In [3]:
import tianshou
print(tianshou.__version__)

0.4.6





In [4]:
import gym
import tianshou as ts
env = gym.make('CartPole-v0')

  logger.warn(


## Previous way of using 'gym.env'

In [5]:
train_envs = gym.make('CartPole-v0')
test_envs = gym.make('CartPole-v0')

## Tianshou support parallel sampling for every algorithm.
there is four type for **Vectorized Environment Wrapper**\
- DummyVectorEnv
- SubprocVectorEnv
- ShemVectorEnv
- RayVectorEnv

### DummyVectorEnv
make 10 numbers of train_envs and 100 of test_envs

In [6]:
train_envs = ts.env.DummyVectorEnv([lambda: gym.make('CartPole-v0') for _ in range(10)])
test_envs = ts.env.DummyVectorEnv([lambda: gym.make('CartPole-v0') for _ in range(100)])

In [7]:
# if you use custom env, you need to set seed:
"""
def seed(self, seed):
  np.random.seed(seed)
"""
# if you don't set the seed value, every env could have same result

'\ndef seed(self, seed):\n  np.random.seed(seed)\n'

# Build the Network

Tianshou every Network and Optimizer of Pytorch (input, output should follow Tianshou API)*italicized text*

In [8]:
import torch
import numpy as np

from torch import nn

class Net(nn.Module):
  def __init__(self, state_shape, action_shape):
    super().__init__()
    self.model = nn.Sequential(
        nn.Linear(np.prod(state_shape), 128), nn.ReLU(inplace = True),
        nn.Linear(128, 128), nn.ReLU(inplace = True),
        nn.Linear(128, 128), nn.ReLU(inplace = True),
        nn.Linear(128, np.prod(action_shape))
    )

  def forward(self, obs, state = None, info={}):
    if not isinstance(obs, torch.Tensor):
      obs = torch.tensor(obs, dtype=torch.float)

    batch = obs.shape[0]
    logits = self.model(obs.view(batch, -1))
    return logits, state

In [9]:
state_shape = env.observation_space.shape or env.observation_space.n
action_shape = env.action_space.shape or env.action_space.n
net = Net(state_shape, action_shape)
optim = torch.optim.Adam(net.parameters(), lr=1e-3)

- input: Obervation obs

- logits means raw output of every NN

# Setup Policy
In order to define **policy**, we will use initial variables, net, optims.

In [1]:
policy = ts.policy.DQNPolicy(net, optim, discount_factor = 0.9, estimation_step = 3, target_update_freq = 320)

NameError: name 'ts' is not defined

# Setup Collector
Collector is main concept of Tianshou.

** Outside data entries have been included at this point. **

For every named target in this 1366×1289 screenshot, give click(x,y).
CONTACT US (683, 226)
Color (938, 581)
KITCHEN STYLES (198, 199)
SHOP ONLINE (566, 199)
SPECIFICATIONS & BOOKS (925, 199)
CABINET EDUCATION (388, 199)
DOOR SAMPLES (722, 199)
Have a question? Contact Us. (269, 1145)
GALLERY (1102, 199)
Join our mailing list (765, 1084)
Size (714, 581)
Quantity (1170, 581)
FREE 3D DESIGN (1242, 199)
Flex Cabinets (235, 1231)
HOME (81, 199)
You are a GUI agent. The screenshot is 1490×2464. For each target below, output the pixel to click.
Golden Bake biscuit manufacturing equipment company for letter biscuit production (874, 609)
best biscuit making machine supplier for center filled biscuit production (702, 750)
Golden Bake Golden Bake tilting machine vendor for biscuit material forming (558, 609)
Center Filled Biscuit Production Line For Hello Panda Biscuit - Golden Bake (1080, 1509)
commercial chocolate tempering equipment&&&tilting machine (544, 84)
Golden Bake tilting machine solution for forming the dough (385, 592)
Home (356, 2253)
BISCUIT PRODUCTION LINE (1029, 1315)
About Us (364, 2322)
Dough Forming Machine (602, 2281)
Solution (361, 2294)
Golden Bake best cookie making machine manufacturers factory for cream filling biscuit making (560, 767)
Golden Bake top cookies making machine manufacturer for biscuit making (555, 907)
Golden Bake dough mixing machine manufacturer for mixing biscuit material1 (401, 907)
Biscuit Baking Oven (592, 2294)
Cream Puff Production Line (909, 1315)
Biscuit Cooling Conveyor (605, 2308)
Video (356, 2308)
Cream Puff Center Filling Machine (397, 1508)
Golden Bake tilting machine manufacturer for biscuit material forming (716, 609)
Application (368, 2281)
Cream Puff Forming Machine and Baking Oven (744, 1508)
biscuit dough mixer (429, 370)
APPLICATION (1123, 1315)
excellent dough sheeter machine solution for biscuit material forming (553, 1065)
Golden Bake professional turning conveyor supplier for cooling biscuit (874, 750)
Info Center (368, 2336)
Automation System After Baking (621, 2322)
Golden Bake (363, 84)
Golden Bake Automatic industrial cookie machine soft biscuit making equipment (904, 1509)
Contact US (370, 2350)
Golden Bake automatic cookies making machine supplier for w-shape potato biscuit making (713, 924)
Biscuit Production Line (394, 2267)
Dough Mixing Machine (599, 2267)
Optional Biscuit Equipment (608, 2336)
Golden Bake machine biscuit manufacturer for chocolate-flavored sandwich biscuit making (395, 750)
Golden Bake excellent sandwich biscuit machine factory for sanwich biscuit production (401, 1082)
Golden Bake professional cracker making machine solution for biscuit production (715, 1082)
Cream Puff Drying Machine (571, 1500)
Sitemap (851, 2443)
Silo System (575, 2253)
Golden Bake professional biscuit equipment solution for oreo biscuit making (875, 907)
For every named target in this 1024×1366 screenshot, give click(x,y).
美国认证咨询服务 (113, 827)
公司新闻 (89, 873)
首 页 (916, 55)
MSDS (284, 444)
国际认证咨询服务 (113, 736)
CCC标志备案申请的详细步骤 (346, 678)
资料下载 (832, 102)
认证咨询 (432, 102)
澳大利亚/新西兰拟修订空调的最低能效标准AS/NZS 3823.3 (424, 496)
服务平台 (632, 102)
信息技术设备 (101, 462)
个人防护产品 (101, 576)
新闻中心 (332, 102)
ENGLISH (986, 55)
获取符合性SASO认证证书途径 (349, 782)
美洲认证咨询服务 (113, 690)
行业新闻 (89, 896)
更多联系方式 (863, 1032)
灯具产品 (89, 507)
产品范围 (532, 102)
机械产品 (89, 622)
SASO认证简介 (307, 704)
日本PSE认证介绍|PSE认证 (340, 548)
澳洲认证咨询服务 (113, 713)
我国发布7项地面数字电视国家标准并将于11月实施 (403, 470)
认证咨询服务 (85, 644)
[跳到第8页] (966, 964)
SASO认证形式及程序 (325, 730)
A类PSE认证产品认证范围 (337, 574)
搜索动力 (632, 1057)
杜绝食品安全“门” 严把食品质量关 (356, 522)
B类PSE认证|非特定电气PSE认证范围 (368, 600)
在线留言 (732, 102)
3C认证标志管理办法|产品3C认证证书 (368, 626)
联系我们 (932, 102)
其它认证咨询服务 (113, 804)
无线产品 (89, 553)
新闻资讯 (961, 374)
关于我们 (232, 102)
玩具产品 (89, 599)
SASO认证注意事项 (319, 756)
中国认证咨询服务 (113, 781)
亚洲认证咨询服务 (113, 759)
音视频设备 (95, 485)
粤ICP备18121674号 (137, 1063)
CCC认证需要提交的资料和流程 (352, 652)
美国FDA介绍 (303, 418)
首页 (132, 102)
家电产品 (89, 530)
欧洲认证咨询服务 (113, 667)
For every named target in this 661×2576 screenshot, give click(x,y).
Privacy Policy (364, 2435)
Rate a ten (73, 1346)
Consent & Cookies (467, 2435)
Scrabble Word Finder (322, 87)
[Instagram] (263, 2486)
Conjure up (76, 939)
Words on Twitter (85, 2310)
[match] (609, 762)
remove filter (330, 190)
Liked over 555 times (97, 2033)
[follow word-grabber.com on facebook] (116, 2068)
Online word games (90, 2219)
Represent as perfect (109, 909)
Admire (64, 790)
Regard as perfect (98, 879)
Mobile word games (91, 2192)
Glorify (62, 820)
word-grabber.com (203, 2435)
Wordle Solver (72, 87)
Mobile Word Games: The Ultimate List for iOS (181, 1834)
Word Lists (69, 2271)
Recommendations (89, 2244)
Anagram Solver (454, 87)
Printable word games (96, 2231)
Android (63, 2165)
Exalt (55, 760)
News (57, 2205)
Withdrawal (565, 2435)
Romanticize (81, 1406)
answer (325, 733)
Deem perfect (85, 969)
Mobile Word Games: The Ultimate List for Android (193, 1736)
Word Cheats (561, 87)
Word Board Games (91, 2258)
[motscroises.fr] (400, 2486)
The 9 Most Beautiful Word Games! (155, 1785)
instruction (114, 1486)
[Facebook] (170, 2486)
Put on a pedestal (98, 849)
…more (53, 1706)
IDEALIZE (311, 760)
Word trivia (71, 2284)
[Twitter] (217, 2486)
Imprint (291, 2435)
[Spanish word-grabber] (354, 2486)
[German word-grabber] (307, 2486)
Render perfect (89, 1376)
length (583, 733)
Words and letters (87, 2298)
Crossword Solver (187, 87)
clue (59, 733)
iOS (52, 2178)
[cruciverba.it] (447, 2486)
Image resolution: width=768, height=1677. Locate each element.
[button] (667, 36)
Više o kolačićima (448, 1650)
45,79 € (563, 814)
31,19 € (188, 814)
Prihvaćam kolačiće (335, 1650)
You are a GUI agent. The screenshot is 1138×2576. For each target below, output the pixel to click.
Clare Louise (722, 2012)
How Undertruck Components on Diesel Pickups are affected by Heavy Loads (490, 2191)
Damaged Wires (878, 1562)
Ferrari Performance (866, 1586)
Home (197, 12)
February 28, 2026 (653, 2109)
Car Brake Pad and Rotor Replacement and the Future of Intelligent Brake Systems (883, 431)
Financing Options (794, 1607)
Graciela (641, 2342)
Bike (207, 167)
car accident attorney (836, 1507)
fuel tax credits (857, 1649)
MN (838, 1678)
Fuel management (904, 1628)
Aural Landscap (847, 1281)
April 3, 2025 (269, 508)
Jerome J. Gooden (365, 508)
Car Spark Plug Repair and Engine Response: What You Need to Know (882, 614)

Collector helps environments that have diferrent policy to interact each other. From each step, Colletor make policy act with limited step or episode, and Colletor save it at the replay buffer

In [11]:
train_collector = ts.data.Collector(policy, train_envs, ts.data.VectorReplayBuffer(20000, 10), exploration_noise = True)
test_collector = ts.data.Collector(policy, test_envs, exploration_noise = True)

# Train Policy with a Trainer

Tianshou has tree trainer: **onpolicy_trainer(), offpolicy_trainer(), offline_trainer()**\
Trainer ends the train when the ploicy of test collector reach to the stop condition (stop_fn). (DQN is off-policy algorithm)

In [12]:
result = ts.trainer.offpolicy_trainer(
    policy, train_collector, test_collector,
    max_epoch=10, step_per_epoch=10000, step_per_collect=10,
    update_per_step=0.1, episode_per_test=100, batch_size=64,
    train_fn=lambda epoch, env_step: policy.set_eps(0.1),
    test_fn=lambda epoch, env_step: policy.set_eps(0.05),
    stop_fn=lambda mean_rewards: mean_rewards >= env.spec.reward_threshold)
print(f'Finished training! Use {result["duration"]}')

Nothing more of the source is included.